In my marriage we know that consistently courting keeps our love alive. we love laughing and playing together. we work very hard for our family and that is important but we must also take the time to enjoy our lives together. building and strengthening us as a team for our family and each other.
Taking time to check in on one another regularly to make sure we are constantly keeping each other happy with regular date nights and learning each other’s love language. Even if you feel your marriage is going well we can and must expect to become better by focusing on the positive and showing love and appreciation on a regular basis.
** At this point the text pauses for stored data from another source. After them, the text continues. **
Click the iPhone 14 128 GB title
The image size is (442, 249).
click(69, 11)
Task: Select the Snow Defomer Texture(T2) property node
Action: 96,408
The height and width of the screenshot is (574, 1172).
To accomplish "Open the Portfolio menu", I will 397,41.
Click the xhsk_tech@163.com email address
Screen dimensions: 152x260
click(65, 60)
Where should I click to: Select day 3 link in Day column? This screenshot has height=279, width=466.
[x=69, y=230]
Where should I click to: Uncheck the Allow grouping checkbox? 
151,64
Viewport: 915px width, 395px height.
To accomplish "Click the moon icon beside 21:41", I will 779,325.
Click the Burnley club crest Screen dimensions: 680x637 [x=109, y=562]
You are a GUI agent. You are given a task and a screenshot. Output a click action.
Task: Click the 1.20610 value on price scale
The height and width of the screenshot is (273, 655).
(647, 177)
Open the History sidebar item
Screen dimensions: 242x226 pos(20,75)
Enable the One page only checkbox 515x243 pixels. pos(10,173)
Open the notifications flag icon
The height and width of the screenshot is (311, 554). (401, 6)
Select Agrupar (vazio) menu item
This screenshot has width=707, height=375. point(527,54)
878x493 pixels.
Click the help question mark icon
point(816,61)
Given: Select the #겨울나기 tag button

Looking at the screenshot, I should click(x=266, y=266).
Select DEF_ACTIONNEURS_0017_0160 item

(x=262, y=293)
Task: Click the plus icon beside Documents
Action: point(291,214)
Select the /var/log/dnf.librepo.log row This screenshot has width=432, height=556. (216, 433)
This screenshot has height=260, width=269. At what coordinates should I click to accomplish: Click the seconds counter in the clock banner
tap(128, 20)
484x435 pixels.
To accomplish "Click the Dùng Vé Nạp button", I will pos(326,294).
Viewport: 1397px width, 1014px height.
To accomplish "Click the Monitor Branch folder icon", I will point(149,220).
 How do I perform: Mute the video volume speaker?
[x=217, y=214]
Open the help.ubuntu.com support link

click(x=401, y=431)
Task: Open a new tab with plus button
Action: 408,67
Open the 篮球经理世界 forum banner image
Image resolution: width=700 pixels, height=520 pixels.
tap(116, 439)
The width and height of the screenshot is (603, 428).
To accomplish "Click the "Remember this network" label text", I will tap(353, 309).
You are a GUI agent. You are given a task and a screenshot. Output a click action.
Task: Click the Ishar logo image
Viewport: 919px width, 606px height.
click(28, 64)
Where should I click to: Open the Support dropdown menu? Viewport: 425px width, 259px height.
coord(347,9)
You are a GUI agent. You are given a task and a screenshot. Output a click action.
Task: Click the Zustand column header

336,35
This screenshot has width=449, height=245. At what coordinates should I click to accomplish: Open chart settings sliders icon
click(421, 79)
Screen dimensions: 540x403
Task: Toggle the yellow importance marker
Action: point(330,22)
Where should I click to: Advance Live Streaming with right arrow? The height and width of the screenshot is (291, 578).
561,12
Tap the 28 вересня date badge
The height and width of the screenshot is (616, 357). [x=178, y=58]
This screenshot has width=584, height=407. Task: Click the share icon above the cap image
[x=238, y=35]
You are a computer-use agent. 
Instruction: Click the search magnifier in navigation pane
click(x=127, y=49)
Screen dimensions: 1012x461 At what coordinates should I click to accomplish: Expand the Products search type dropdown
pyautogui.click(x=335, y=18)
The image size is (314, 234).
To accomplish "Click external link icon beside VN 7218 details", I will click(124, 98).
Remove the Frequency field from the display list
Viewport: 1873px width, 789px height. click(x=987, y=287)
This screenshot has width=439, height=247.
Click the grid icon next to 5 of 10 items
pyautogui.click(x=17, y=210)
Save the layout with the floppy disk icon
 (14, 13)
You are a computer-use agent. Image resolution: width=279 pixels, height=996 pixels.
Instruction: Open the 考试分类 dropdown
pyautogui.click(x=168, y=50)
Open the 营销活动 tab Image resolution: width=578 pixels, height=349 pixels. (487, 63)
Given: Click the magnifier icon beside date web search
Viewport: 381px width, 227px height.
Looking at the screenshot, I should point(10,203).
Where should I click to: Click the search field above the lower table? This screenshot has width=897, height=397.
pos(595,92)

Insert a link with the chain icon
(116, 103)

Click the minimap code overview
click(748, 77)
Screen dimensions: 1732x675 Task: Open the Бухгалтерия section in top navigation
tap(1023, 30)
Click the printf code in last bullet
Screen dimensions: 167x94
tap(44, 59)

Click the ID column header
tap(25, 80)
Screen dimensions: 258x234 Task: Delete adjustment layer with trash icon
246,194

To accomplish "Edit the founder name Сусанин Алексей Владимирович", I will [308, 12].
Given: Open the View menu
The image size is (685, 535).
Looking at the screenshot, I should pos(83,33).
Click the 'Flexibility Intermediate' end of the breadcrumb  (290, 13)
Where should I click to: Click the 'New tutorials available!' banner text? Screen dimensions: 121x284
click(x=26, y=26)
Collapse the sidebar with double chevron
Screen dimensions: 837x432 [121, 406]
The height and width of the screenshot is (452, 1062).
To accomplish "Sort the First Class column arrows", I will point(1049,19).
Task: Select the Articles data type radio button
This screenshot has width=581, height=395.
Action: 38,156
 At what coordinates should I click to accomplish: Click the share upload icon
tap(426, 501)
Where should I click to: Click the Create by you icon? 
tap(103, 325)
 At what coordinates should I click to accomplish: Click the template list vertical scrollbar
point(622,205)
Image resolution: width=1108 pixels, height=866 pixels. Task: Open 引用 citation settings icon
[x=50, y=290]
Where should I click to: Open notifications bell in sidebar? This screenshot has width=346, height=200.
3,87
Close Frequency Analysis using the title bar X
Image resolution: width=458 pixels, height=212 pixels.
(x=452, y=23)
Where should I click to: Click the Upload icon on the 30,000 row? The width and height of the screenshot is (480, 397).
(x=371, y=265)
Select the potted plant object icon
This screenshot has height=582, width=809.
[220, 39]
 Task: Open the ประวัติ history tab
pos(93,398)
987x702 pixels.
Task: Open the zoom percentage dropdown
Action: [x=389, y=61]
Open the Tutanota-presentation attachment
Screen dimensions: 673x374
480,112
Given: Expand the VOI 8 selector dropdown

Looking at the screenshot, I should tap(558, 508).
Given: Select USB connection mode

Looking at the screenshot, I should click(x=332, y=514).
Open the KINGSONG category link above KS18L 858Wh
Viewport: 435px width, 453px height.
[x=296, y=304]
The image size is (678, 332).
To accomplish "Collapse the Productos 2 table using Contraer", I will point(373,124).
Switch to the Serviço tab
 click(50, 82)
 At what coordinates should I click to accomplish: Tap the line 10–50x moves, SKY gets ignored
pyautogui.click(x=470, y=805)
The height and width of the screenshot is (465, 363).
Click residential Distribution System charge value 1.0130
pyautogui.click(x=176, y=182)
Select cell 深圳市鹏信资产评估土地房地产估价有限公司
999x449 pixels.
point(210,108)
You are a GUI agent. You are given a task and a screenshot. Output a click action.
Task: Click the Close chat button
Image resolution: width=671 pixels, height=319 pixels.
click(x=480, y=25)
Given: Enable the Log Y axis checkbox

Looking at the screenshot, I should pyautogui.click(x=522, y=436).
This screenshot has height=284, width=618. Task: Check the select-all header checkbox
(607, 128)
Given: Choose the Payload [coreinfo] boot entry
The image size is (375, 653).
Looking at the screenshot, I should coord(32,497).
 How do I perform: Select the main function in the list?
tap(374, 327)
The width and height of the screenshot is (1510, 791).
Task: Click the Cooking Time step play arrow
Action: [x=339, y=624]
Selfishness is the absence of love and must not be allowed to take residence in your marriage.
"Brothers and sisters, regroup, if that’s what is needed. Do not wait. Rather fill your life with service, education, personality development, love for all, and other such meaningful traits. Live with purpose each day. …… I recommend you come to know your Father in Heaven. Come to love Him. Always remember that He loves you and will give you guidance and support if you will but give Him the chance. Include Him in your decision making. Include Him in your heartaches and heartbreaks. Include Him when you take inventory of your personal worth. “For behold, this life is the time for men to prepare to meet God; yea, behold the day of this life is the day for men [and women] to perform their labors” (Alma 34:32).


As you strive to become a quality person, commune daily with your Heavenly Father who knows you best of all. He knows your talents, your strengths, and your weaknesses. You are here on the earth at this time to develop and refine these characteristics. I promise you He will help you. He is aware of your needs."
Elder Marvin J. Ashton
“Do you want capability, safety, and security in dating and romance, in married life and eternity? Be a true disciple of Jesus. Be a genuine, committed, word-and-deed Latter-day Saint. Believe that your faith has everything to do with your romance, because it does. You separate dating from discipleship at your peril. Jesus Christ, the Light of the World, is the only lamp by which you can successfully see the path of love and happiness. How should I love thee? As He does, for that way ‘never faileth.’”Elder Jeffrey R. Holland
"Group socializing can deny a person the opportunity of the close examination of the character and personality of that special someone so vital to making a wise choice.
You need to get acquainted. Know someone well enough to learn his or her heart and character firsthand and not just his or her “gospel résumé.”
Elder Lance B. Wickman
Of the Seventy
Of the Seventy
What we call “love” has many
dimensions, including the degree to which we know, trust, rely upon, commit to,
and make physical contact with that other.
These dimensions are not measured
in terms of “on/off” or “either/or”; we could more wisely view each as a
continuum from “none” to “totally”.
Wise individuals and couples are
careful to touch or have physical intimacy on a lower level than their level of
commitment, are less committed to one another than they can and do rely on one
another to get needs met, rely on one another less than they can truly trust
one another, and know one another more thoroughly than they trust one another.
Consistent and regular dating after you are married will keep this love and romance alive. making time for each other will show love and appreciation. Choose your love and love your choice everyday!!!!